** begin Excerpted records **

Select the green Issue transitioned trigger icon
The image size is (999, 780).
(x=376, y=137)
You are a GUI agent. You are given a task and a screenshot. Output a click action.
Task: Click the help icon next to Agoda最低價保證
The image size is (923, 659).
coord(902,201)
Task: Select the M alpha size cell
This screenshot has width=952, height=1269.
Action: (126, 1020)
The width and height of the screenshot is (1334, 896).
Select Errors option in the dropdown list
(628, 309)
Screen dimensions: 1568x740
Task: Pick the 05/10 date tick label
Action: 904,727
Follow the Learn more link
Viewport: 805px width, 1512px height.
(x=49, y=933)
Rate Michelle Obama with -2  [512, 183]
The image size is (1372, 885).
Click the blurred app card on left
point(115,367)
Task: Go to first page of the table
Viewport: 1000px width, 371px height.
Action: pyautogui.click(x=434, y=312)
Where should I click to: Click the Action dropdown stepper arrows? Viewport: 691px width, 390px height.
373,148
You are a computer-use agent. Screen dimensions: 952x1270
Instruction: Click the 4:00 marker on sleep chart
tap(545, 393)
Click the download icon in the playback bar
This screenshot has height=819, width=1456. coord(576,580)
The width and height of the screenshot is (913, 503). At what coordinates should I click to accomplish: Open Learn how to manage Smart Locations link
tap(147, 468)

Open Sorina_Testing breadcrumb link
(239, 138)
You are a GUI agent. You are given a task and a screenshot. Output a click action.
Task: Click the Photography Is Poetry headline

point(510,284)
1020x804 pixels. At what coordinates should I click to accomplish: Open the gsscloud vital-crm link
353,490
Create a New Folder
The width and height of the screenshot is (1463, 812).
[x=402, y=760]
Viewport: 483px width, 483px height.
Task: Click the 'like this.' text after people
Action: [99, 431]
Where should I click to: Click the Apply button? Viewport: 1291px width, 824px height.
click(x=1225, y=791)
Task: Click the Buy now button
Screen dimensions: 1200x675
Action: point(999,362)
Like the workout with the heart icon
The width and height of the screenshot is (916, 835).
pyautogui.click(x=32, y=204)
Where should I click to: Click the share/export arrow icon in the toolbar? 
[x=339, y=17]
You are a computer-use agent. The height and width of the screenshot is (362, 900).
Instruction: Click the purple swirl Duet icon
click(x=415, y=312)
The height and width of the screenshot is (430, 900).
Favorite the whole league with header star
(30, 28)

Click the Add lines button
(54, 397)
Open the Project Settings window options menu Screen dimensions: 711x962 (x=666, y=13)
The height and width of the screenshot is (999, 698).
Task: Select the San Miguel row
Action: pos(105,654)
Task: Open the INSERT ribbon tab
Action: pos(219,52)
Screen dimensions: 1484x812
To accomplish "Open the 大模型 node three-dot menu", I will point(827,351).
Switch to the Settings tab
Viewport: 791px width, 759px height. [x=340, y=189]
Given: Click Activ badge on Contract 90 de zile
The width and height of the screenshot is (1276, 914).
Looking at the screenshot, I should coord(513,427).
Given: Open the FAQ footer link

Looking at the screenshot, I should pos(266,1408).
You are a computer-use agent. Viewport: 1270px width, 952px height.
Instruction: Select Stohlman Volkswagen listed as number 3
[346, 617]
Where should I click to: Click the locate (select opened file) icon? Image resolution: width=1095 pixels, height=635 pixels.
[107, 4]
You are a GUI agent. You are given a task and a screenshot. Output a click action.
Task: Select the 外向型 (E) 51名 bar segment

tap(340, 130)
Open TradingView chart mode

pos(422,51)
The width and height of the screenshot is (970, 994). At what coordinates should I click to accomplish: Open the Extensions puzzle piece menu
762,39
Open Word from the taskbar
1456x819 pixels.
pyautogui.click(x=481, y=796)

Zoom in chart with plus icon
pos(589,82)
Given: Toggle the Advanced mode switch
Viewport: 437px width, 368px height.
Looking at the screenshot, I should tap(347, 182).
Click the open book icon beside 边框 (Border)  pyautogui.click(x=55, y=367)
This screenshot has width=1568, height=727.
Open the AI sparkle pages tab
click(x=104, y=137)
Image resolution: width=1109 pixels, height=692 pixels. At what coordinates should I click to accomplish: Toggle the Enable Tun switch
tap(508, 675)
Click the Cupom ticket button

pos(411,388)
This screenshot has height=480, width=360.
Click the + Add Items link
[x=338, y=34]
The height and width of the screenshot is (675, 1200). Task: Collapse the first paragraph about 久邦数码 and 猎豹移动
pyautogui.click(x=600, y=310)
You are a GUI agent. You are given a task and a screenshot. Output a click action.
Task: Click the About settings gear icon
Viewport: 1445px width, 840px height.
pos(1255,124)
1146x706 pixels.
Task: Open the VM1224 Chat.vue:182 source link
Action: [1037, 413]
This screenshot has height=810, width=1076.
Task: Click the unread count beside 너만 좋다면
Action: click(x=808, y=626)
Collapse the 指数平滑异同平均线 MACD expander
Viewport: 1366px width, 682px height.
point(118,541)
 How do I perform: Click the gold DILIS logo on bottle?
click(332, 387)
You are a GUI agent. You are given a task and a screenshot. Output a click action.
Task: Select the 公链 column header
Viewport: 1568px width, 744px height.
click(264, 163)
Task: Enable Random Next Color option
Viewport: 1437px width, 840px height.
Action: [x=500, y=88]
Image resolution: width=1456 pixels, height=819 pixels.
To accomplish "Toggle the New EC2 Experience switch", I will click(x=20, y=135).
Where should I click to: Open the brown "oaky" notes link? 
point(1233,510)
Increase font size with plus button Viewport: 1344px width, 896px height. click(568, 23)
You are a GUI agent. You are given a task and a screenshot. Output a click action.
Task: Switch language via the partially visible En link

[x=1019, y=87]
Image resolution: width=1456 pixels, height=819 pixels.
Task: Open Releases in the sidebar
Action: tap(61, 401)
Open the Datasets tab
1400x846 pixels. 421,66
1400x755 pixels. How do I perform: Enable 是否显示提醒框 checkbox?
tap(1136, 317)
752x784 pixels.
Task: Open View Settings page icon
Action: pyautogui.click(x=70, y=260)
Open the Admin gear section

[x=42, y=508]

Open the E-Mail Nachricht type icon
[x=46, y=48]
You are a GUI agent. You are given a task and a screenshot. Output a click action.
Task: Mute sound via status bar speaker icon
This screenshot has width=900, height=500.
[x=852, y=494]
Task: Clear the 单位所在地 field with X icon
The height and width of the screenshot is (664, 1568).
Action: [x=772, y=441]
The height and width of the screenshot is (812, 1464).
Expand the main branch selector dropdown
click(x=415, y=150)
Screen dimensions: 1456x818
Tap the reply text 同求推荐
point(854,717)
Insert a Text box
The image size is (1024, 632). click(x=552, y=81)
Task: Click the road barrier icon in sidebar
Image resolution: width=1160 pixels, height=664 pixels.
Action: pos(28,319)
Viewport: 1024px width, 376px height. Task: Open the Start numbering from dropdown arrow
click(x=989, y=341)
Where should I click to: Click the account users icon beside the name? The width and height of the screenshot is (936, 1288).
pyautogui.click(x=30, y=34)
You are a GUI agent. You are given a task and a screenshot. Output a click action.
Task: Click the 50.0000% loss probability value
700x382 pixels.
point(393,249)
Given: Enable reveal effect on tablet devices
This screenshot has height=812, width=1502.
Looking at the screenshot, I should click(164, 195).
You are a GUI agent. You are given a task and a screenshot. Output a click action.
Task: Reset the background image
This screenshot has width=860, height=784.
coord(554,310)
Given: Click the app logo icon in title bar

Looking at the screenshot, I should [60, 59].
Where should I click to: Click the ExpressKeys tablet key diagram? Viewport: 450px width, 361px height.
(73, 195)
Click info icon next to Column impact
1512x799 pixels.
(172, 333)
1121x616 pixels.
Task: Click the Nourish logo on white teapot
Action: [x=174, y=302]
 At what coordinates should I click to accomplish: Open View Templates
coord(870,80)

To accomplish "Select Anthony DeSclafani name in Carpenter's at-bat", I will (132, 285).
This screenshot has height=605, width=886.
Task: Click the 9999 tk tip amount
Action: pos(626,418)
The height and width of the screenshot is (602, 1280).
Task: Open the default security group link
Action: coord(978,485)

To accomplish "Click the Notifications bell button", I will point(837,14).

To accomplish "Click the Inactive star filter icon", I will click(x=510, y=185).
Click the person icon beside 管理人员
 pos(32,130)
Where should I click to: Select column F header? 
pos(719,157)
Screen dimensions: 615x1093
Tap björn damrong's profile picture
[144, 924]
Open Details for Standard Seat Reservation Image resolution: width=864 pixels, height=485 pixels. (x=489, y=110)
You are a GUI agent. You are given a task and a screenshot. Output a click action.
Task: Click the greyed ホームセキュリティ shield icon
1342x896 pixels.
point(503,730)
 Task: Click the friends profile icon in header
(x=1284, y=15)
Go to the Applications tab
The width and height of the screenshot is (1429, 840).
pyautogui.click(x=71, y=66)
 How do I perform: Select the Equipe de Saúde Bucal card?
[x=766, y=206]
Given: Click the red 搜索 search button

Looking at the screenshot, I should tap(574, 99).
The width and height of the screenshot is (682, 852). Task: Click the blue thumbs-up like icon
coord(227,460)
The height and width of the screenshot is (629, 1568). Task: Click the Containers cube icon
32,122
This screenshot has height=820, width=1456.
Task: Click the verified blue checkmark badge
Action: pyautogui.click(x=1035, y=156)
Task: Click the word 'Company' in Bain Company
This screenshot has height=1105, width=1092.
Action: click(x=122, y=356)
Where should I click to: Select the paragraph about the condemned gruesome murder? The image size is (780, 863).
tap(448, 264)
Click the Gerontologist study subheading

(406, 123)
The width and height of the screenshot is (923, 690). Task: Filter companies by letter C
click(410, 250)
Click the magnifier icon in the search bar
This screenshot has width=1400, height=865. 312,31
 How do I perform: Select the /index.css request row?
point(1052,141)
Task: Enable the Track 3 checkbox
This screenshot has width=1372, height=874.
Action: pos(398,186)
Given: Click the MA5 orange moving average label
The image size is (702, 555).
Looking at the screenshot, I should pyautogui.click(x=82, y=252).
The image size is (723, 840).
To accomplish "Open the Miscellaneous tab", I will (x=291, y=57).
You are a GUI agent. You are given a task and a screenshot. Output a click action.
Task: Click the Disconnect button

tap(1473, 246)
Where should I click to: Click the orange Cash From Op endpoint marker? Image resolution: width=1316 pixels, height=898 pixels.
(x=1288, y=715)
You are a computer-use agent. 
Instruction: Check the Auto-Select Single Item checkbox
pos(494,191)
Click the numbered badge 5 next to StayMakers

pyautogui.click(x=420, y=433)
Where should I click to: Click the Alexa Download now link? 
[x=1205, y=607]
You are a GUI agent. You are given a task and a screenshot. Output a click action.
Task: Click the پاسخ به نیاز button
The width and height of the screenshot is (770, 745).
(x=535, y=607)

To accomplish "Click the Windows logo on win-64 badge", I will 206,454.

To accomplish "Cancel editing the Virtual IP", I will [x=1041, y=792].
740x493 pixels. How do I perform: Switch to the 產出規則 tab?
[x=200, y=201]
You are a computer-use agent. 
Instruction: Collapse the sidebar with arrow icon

** end Excerpted records **

» Exercise instructions
Rewrite the lines of the data between the line holding "Zoom in chart with plus icon" and the line holding "click(x=104, y=137)", inclusive, swapping "icon" for "symbol" and leaving everything else unchanged.

» Written answer
Zoom in chart with plus symbol
pos(589,82)
Given: Toggle the Advanced mode switch
Viewport: 437px width, 368px height.
Looking at the screenshot, I should tap(347, 182).
Click the open book symbol beside 边框 (Border)  pyautogui.click(x=55, y=367)
This screenshot has width=1568, height=727.
Open the AI sparkle pages tab
click(x=104, y=137)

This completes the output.